# EXERCICES À FAIRE
**A.** Répondez à ces questions sur le texte sur Kinshasa :
(i) Depuis combien de temps la démarche a-t-elle été amorcée, d'après le côté japonais ?
(ii) Dans quel programme le projet s'inscrit-il ?
(iii) Que faut-il préparer pour aménager l'espace urbain ?
**B.** Poursuivez le texte sur l'urbanisation de Kinshasa après sa dernière phrase.

Côté japonais, on indique que ce projet est l’aboutissement d’une démarche amorcée depuis plus d’une décennie et s’inscrit dans un vaste programme de développement des infrastructures. Les analyses de l’évolution démographique place la ville de Kinshasa parmi les métropoles caractérisées par une population de grande taille, de haute intensité démographique mais à faible revenu.
À cet effet, il est important de fixer les orientations et d’aménager l’espace urbain par la préparation des plans et principes pour le développement des transports en vue d’une urbanisation appropriée de Kinshasa.

# CONTENU DES DONNÉES
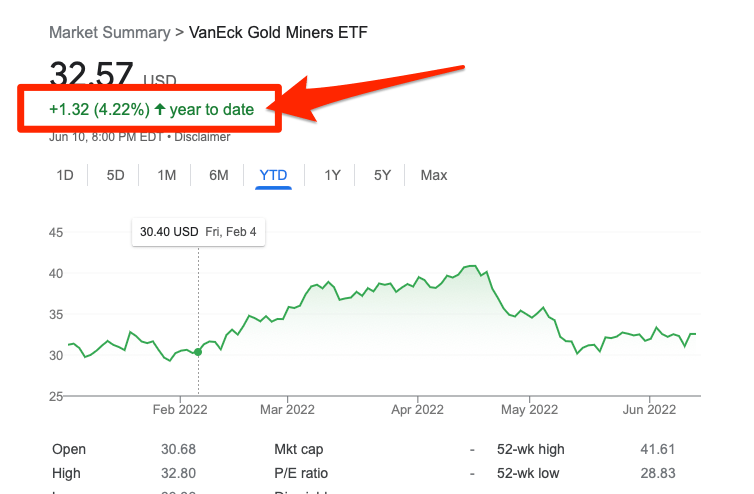Switch to the 5D range tab
Image resolution: width=754 pixels, height=494 pixels.
[116, 175]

# RÉPONSES CORRIGÉES
**A.**
(i) Depuis plus d'une décennie.
(ii) Dans un vaste programme de développement des infrastructures.
(iii) Des plans et principes pour le développement des transports.

**B.**
Contenu du projet
Le projet vise une étude sur le journal des activités journalières des membres d’un ménage (activités à domicile, à l’école, au travail, etc.), sur leur mode de transport quotidien : le matin, aux heures de pointe et le soir. Le but est d’améliorer le système de mobilité et de transport dans la ville de Kinshasa de manière à l’adapter aux besoins réels et à la portée de la bourse des Kinois. Après la phase test de 50 ménages, la phase ADS (Activity Diary Survey) a porté sur 1000 ménages. Finalement, le projet a été finalisé avec 9 000 ménages réalisés pour toute l’étude. Trois scénarios d’aménagement de la ville de Kinshasa sont contenus dans ce Plan directeur des transports urbains Le comité conjoint de coordination avait retenu le développement alternatif sans mesure de contrôle actif, la répartition de la fonction urbaine le long de la route nationale, RN1, et la répartition de la fonction urbaine le long du corridor de croissance sud de Kinshasa, au titre des scénarios d’aménagement de la ville devant aboutir à l’élaboration du Plan directeur des transports urbains de la capitale.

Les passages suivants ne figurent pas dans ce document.